In the tropics, the rooms of a house may be inner and outer spaces overlapping each other; nature and the house are everywhere.
It also seeks to express in the house a way of being characterized by understanding the inner and outer as domestic, even in the public and the open; where the exterior and interior are continuous as an expression without barriers of that expanded domesticity.
The house is located on the grounds of an old drive-in movie theater in the city of Valencia, industrial capital of Venezuela. This drive-in movie had already shaped the terrain in an east-west direction, cutting part of the slope of a hill and introducing a slope toward what was the screen of the cinema. The house is located next to one of those cuts of the land, on the high part of the slope.

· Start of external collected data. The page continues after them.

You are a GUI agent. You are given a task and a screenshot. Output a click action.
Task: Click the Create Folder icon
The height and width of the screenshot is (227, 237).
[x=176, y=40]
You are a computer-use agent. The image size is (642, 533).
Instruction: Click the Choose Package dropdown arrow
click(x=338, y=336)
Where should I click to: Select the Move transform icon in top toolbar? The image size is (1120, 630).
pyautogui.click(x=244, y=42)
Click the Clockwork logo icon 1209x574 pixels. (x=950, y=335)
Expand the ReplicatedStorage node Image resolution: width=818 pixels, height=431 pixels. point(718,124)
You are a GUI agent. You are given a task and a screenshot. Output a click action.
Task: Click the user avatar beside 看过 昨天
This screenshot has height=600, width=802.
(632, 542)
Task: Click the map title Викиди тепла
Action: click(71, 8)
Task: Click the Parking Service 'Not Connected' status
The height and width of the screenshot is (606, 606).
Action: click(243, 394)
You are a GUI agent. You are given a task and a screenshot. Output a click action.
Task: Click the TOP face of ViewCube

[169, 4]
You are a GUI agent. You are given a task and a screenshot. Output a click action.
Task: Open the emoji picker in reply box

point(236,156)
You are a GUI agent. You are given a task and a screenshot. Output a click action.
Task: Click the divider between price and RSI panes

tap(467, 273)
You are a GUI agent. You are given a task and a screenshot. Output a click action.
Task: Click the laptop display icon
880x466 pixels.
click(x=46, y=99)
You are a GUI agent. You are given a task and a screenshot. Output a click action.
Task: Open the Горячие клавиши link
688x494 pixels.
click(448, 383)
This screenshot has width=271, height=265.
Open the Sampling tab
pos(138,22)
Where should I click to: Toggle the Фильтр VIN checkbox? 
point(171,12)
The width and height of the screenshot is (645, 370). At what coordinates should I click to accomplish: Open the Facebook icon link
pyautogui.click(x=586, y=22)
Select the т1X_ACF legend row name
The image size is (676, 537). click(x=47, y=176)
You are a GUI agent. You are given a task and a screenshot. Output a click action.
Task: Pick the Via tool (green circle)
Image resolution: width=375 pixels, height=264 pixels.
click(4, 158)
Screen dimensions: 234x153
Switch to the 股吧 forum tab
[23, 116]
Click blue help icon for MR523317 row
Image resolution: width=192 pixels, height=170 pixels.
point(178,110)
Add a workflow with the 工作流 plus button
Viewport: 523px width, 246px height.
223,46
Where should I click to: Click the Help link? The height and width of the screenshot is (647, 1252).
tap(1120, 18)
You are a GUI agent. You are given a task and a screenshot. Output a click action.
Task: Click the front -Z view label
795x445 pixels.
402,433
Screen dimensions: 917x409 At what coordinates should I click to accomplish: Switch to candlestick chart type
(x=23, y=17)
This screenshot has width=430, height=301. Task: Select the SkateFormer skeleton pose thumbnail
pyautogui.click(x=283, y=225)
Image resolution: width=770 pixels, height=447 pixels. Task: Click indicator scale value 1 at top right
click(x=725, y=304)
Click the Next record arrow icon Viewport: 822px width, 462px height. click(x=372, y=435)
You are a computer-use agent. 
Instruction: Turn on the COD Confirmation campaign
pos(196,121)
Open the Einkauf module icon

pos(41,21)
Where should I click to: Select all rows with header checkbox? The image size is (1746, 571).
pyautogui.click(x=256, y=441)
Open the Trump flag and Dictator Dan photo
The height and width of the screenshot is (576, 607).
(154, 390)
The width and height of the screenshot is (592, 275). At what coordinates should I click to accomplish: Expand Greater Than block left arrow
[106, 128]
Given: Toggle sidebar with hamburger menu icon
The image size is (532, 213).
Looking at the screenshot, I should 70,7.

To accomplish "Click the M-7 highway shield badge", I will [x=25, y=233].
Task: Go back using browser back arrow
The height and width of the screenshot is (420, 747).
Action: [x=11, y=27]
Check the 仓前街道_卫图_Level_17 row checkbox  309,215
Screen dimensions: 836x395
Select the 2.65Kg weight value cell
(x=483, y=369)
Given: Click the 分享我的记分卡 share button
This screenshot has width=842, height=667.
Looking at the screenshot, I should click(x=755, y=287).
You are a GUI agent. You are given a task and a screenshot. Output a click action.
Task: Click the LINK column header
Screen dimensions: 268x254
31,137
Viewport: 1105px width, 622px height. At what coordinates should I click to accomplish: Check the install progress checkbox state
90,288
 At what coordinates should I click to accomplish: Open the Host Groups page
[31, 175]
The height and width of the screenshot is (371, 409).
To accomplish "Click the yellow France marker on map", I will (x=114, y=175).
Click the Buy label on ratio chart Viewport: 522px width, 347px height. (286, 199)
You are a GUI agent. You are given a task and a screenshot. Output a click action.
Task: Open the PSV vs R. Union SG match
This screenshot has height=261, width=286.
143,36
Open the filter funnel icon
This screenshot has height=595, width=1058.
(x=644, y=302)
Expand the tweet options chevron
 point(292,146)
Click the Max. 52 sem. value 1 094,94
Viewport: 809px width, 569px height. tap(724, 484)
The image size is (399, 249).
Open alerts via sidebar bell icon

The basic idea is to provide the construction of spaces that can interact with the outside directly, linking the people with the surrounding nature and so the house does not become an airtight case that loses its connection to the outside, and also respecting the natural relief of most of the terrain.
The strategy implemented in Guaparo House is to conceive the interior spaces as external and vice versa; therefore it is presented as a succession of unfolded interiors and exteriors sliding rooms:
• Two contained patios point out, with nature and light, the border between the private and the social.
• A swimming channel accompanies it in its lengthwise course.
• Outdoor terraces, arranged in all its facades in different ways: the terrace next to the room generates the duplication of a closed space and when opening the doors generates a space open to the pool and outdoors; the terrace next to the kitchen generates an exit space to services but at the same time a space that will make working in the kitchen much more pleasant thanks to the connection with the outside; and the private terrace next to the rooms that incorporates he green from outside to the space of rest.
• A half underground and covered terrace, as a plaza, will be the scene of multiple activities in which the intention of an open air cinema, in direct contact with the green areas, prevails.
This succession of interiors and exteriors is accompanied by a horizontal ribbon that comes in and out, defining and showing the sliding rooms, enabling the interior-exterior domesticity. Underneath the ribbon, the interior-exterior dilation of the rooms of the house is framed, while, above, the ribbon defines exclusively in glass, the relationship of the interior with the natural environment where the house is located: on the skirt of the hill and the sky above, the relationship with the afterlife.